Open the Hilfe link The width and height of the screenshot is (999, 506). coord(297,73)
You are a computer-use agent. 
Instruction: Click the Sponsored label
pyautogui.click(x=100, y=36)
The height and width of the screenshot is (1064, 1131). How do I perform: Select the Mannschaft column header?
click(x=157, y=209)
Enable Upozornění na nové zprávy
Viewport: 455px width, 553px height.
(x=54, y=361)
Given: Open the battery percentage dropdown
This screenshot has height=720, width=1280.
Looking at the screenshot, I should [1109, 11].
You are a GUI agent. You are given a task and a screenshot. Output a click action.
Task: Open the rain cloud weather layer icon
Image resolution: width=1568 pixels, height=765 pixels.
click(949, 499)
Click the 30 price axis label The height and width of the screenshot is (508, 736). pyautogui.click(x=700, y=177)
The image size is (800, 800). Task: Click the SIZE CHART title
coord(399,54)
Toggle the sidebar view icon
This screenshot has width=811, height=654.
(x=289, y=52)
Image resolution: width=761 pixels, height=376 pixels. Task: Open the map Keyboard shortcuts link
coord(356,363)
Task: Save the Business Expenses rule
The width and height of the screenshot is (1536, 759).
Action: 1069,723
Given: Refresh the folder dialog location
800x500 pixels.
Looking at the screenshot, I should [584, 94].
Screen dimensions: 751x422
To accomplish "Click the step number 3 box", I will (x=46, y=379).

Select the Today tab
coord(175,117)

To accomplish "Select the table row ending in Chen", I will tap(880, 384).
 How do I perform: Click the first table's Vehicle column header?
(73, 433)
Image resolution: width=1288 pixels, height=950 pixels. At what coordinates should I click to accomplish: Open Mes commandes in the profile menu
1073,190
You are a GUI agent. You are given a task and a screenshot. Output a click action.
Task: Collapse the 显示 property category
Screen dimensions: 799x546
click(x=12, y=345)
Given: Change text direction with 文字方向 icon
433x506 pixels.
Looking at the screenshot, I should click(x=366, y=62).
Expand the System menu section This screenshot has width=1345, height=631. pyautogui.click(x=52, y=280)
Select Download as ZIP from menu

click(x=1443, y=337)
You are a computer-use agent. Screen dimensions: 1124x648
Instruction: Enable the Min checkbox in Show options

####################

About this task: Each record above is to be returned verbatim.

Reply:
Open the Hilfe link The width and height of the screenshot is (999, 506). coord(297,73)
You are a computer-use agent. 
Instruction: Click the Sponsored label
pyautogui.click(x=100, y=36)
The height and width of the screenshot is (1064, 1131). How do I perform: Select the Mannschaft column header?
click(x=157, y=209)
Enable Upozornění na nové zprávy
Viewport: 455px width, 553px height.
(x=54, y=361)
Given: Open the battery percentage dropdown
This screenshot has height=720, width=1280.
Looking at the screenshot, I should [1109, 11].
You are a GUI agent. You are given a task and a screenshot. Output a click action.
Task: Open the rain cloud weather layer icon
Image resolution: width=1568 pixels, height=765 pixels.
click(949, 499)
Click the 30 price axis label The height and width of the screenshot is (508, 736). pyautogui.click(x=700, y=177)
The image size is (800, 800). Task: Click the SIZE CHART title
coord(399,54)
Toggle the sidebar view icon
This screenshot has width=811, height=654.
(x=289, y=52)
Image resolution: width=761 pixels, height=376 pixels. Task: Open the map Keyboard shortcuts link
coord(356,363)
Task: Save the Business Expenses rule
The width and height of the screenshot is (1536, 759).
Action: 1069,723
Given: Refresh the folder dialog location
800x500 pixels.
Looking at the screenshot, I should [584, 94].
Screen dimensions: 751x422
To accomplish "Click the step number 3 box", I will (x=46, y=379).

Select the Today tab
coord(175,117)

To accomplish "Select the table row ending in Chen", I will tap(880, 384).
 How do I perform: Click the first table's Vehicle column header?
(73, 433)
Image resolution: width=1288 pixels, height=950 pixels. At what coordinates should I click to accomplish: Open Mes commandes in the profile menu
1073,190
You are a GUI agent. You are given a task and a screenshot. Output a click action.
Task: Collapse the 显示 property category
Screen dimensions: 799x546
click(x=12, y=345)
Given: Change text direction with 文字方向 icon
433x506 pixels.
Looking at the screenshot, I should click(x=366, y=62).
Expand the System menu section This screenshot has width=1345, height=631. pyautogui.click(x=52, y=280)
Select Download as ZIP from menu

click(x=1443, y=337)
You are a computer-use agent. Screen dimensions: 1124x648
Instruction: Enable the Min checkbox in Show options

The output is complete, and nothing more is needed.